> _WHAT TO WORK ON_: Translate this sentence from the text below about Edward Lorenz and the Royal McBee into Spanish: "He fed new variables into the computer and decided, at one point, to use intermediate results from a concluded test as initial variables for the next one."

┌─ TEXT EXTRACT

It is undoubtedly a beautiful image, the sort that makes science captivating even to the most unscientific of minds, but the crucial insight of chaos arose—appropriately, perhaps—almost entirely by accident.
"I THOUGHT IT WAS MACHINE TROUBLE AT FIRST," admits Edward N. Lorenz, sitting in his office at the Massachusetts Institute of Technology, where he has spent much of his decorated career as a professor in the department of earth and planetary sciences, currently serving as professor emeritus. "We had plenty of that. We frequently had to call in people to fix something."
The year was 1959, a time when computers were still regarded with plenty of suspicion by the scientific community, and the machine in question was the Royal McBee, a hulking and now long-extinct predecessor of the modern computer that, by all appearances, was far less graceful than its name suggests. Lorenz had been using the behemoth mainframe to simulate the behavior of weather systems over long periods of time, devising a set of equations for factors such as wind speed and air pressure.
He hoped to demonstrate that computer modeling would allow for a fuller understanding of weather patterns than would a traditional pen-and-paper method that relied almost purely on statistical analysis. "It had been proposed by a good many meteorologists that statistical methods worked just as well as dynamical methods of forecasting. I didn't believe it myself," Lorenz says. That seed of skepticism would give rise to one of the central scientific insights of the 20th century; the story behind it is something of a legend.
At first the Royal McBee performed admirably, its weather systems changing with a regular pattern Lorenz had known to expect. He fed new variables into the computer and decided, at one point, to use intermediate results from a concluded test as initial variables for the next one. It was precisely at this moment that the experiment took a turn for the unexpected, and the next time Lorenz consulted his computer he saw that results were wildly different from what he had previously seen.
Certainly, the Royal McBee was far from faultless; Lorenz remembers that it was occasionally prone to errors such as 2 + 2 = 5. And yet he knew the machine well enough to suspect that something far more significant than mere error was at hand. The numbers he had used in the last run were slightly different from those that were there before, since printed results were rounded to three digits while the machine worked with six-digit accuracy. The difference seems miniscule, but it was enough to throw Lorenz's intricate weather system into disorder.

└─
┌─ SUPPLIED INFORMATION

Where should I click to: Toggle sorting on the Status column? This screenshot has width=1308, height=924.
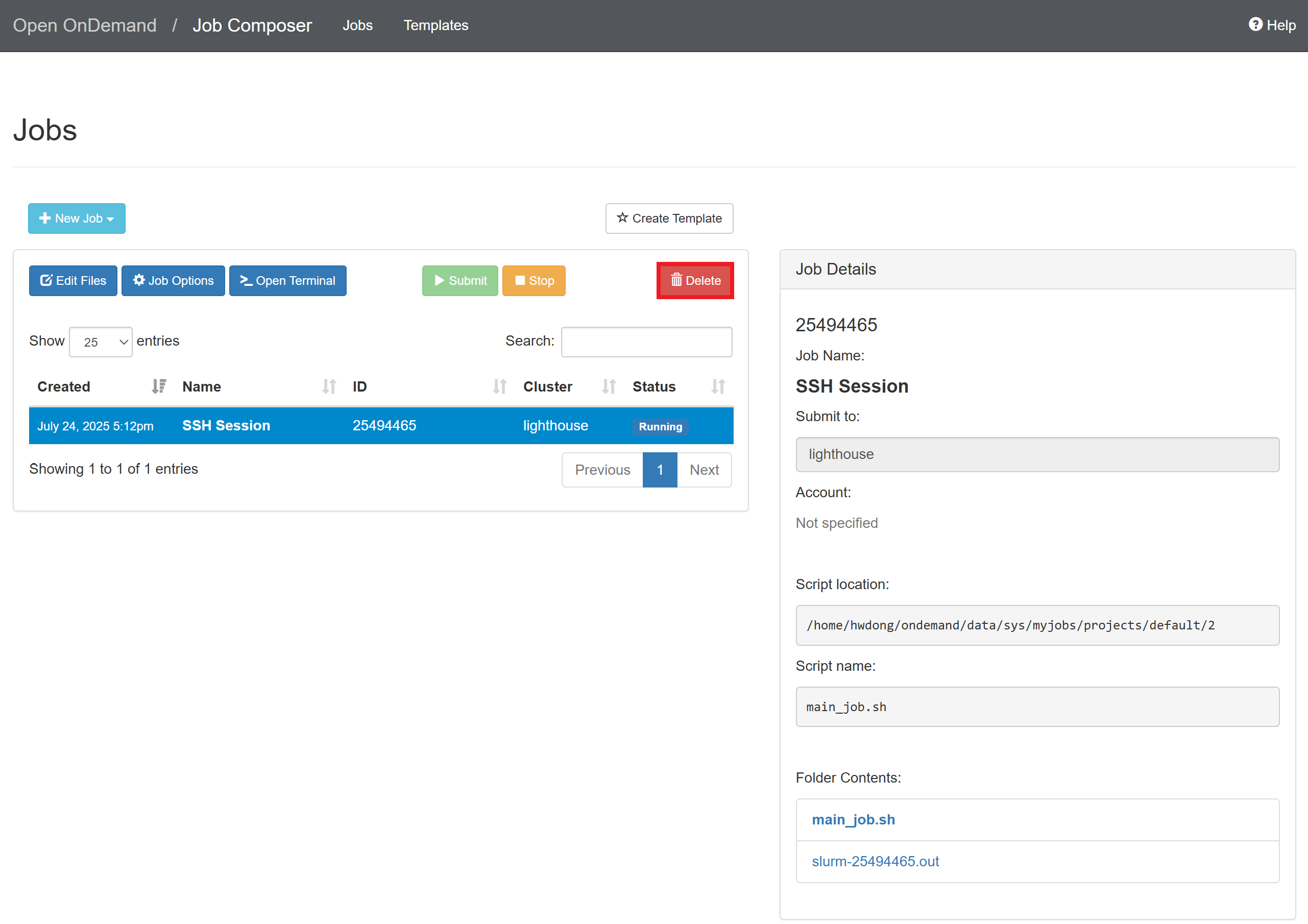tap(717, 387)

└─

> _FINISHED EXERCISE_: Introdujo nuevas variables en la computadora y decidió, en un momento dado, usar los resultados intermedios de una prueba ya concluida como variables iniciales para la siguiente.